Anladık, marksist leninistlere, komünist harekete düşmanlığınız aşiret kültürüne has kan davası kültürüdür. Mahallelerde, lümpen bireylerle, bir ayağı çetecilikte çevrelerle girdiğiniz ilişkilerin gerek haddinden fazla "hain" ürettiğini, gerekse de devrimci hareketle dostluk, devrimci yoldaşlık ortamını dinamitlediğini kendinize söyleyecek açıklık ve ideolojik cesareti gösteremeyecek, sorunun üstesinden demagojiyle gelebileceğinize inanmayı sürdüreceksiniz. Nesnellik, devrimci hakkaniyet, mücadele edeni bu gerçeğiyle göstermek gibi devrimci ölçüleri grupçu yozlaşmayla bir kenara bırakıp demagojiye sarılmaya devam edeceksiniz. Tercih sizin.
Ne var ki, demagoji ve yalanla varılacak yer, elde edilecek kar, avantaj ya da her neyse o, devrimci ölçüler bakımından temiz olmaz. Yozlaştırır. İç ortam dahil, devrimci ilişkileri zehirler.

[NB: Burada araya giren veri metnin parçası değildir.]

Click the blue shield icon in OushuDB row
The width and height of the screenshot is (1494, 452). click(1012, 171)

TARİHSEL GERÇEKLERİ ÇARPITMAK, SONRA DA KENDİ ÇARPITMASIYLA POLEMİK YAPMAK ÇIKMAZI
1) Halk Okulu her fırsat bulduğunda '80'lerin direnişçiliğinden başlıyor söze. Olabilir. Fakat hapishanelerden önce işkence merkezlerindeki direnişler var. Merkez Komitesi üyeleri şahsında partilerin, örgütlerin sınavı orada başladı. Halk Okulu'nun 12 Eylül 1980'den sonra direniş tarihi tartışmasını o eşikten başlatması gerçeğin doğru, bütünlüklü yansıtılmasına daha ciddi katkılarda bulunur. Madem geniş bir muhasebe yapıyor, madem kimi tarihsel anlardaki tutumları konuşuyor, böyle bir adım atmalı Halk Okulu. Bekliyoruz.
2) 1980'li yılların ilk yarısında Türkiye'nin değişik hapishanelerinde faşizmin ideolojik teslim alma saldırılarına karşı fiili direnişler yürütüldü, kazanımla sonuçlanan ve sonuçlanmayan açlık grevleri yapıldı, tek tip elbise giymeme direnişleri örgütlendi. Komünistler bu direnişlerin özneleri arasında yer aldı.

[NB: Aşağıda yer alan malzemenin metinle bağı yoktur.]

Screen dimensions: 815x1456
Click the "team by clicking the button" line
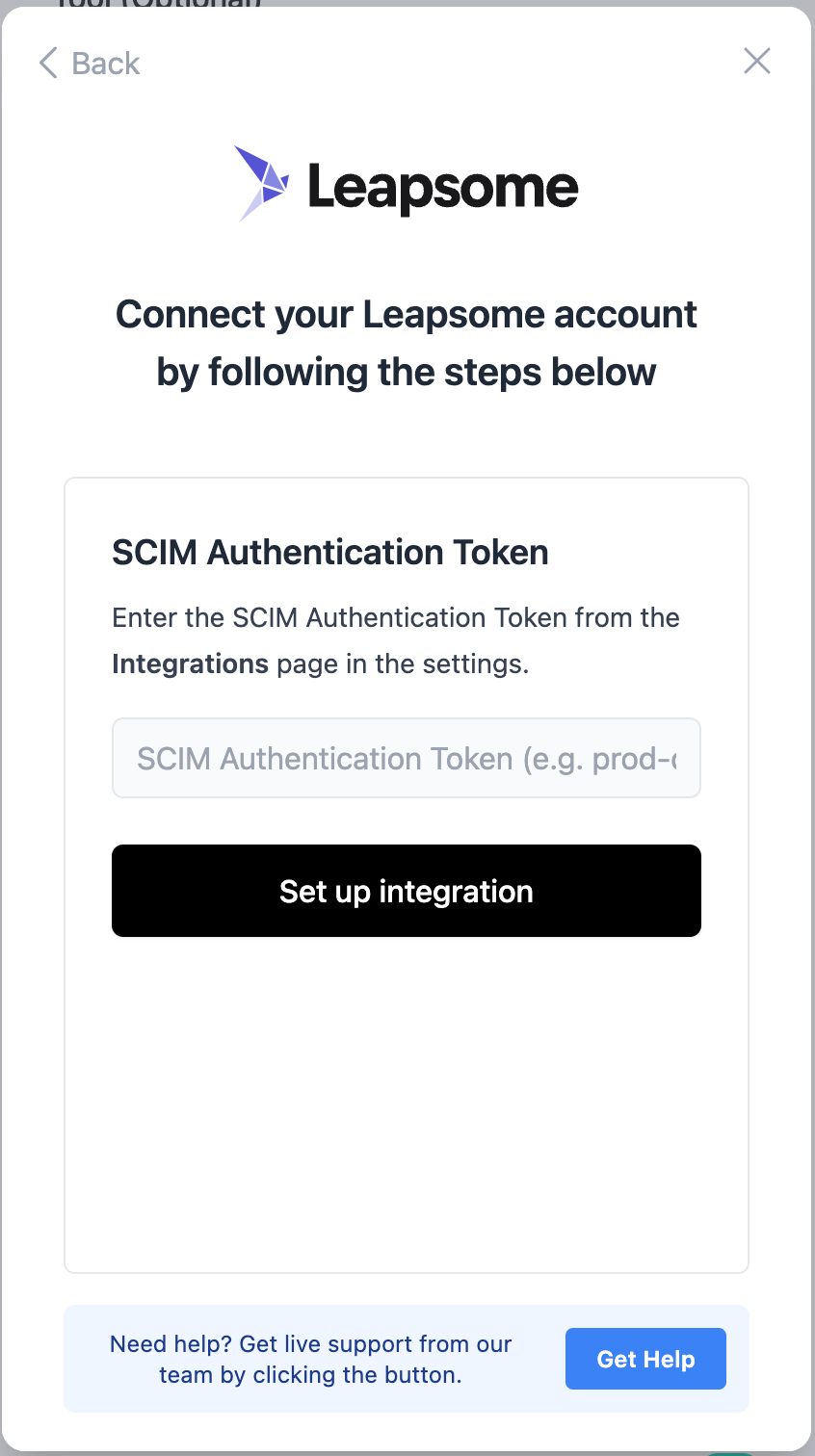tap(310, 1375)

Birlik Devrimi'ni örgütleyen gruplardan birinin önder kadrolarından Adil Can yoldaş 12 Eylül 1980-Aralık 1984 arasında üç kez baş eğmeden geçtiği işkencehanelerde tahrip edilen bünyesine rağmen sürdürdüğü tek tip elbise direnişi gerekçesiyle hastaneye götürülmediği için şehit düştü. Tarih 15 Nisan 1985'ti.
Bu gerçeklere rağmen bir genelleme olarak tek tip elbiseye karşı direnmediler diye yazan Halk Okulu yazarları bellek kaybı sorunu yaşıyor olabilir veya devrimci mücadele yaşları daha sonraki yıllarda başlıyor olabilir. Her iki durumda da gerçeği doğru biçimde yansıtmak için bir parça okumaları, incelemeleri gerekirdi. Böyle yapmak yerine yalan ve çarpıtmadan medet umarsanız, amacınız kirli, karanlık hale gelir.

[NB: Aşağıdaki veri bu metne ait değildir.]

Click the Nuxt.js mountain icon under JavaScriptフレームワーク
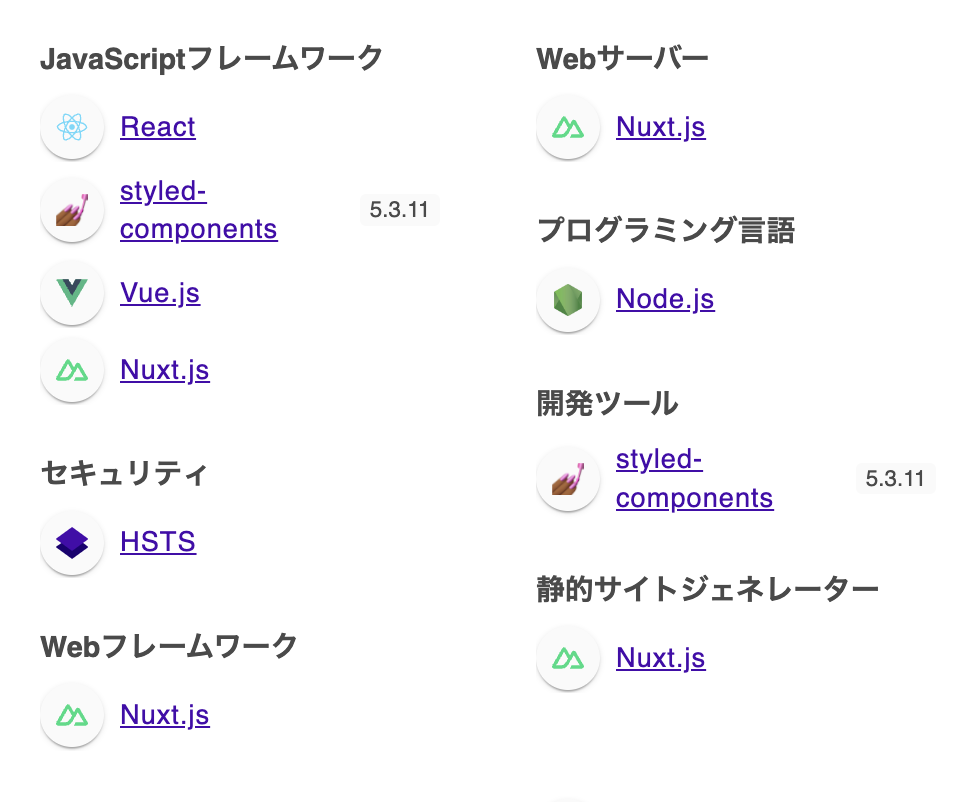 [x=72, y=370]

3) "22 Aralık Katliamından sonra F Tiplerinde ölüm orucuna başlayıp daha sonra da direnenleri yarı yolda bırakıp kaçanların başını çeken ESP'ydi" diyor Halk Okulu.
F tipleriyle bağlı ölüm orucu eylemi konusunu (ve kimi başka iddiaları) yazının ikinci bölümünde değişik yönleriyle ele alacağız. Şimdi yalnızca şu gerçeği vurgulayalım: Komünistler, zindanlarda ve dışarıda ölüm orucu eylemini sürdürdükleri, dönemin umutsuzluk ortamına göğüs gererek "üç kapı üç kilit kampanyası"yla kitle baskısı örgütlemek için seferber oldukları, mücadelenin özgür biçimlerinin kullanılması adımları attıkları o dönemin koşullarında, eylem biçimi olarak ölüm orucunda ısrar edilmemesi tartışmasının ne başlatıcısıdır, ne de pratikte örgütleyeni. Yalancılığı arsızlığa vardıran Halk Okulu'nun iddialarının aksine, komünistler tersi çabaları sonuçsuz kaldığı; eylemi sürdüren dört parti ve gruptan birinin eylemi fiilen sonlandırdığı, ikisinin sonlandıracakları tarihi bildirdiği koşullarda son verdi ölüm orucu eylemine.
4) Halk Okulu, 12 Eylül 1980'den başlayarak zindan direnişi, ölüm orucu tartışması yaptığına göre, şöylesi konulara açıklık getirebilir:
Mesela Dev-Sol 1984'te ölüm orucunu bitirirken TİKB'yle bir görüş ve karar birliği içinde mi hareket etmiştir, yoksa kendi bildiği gibi mi davranmıştır?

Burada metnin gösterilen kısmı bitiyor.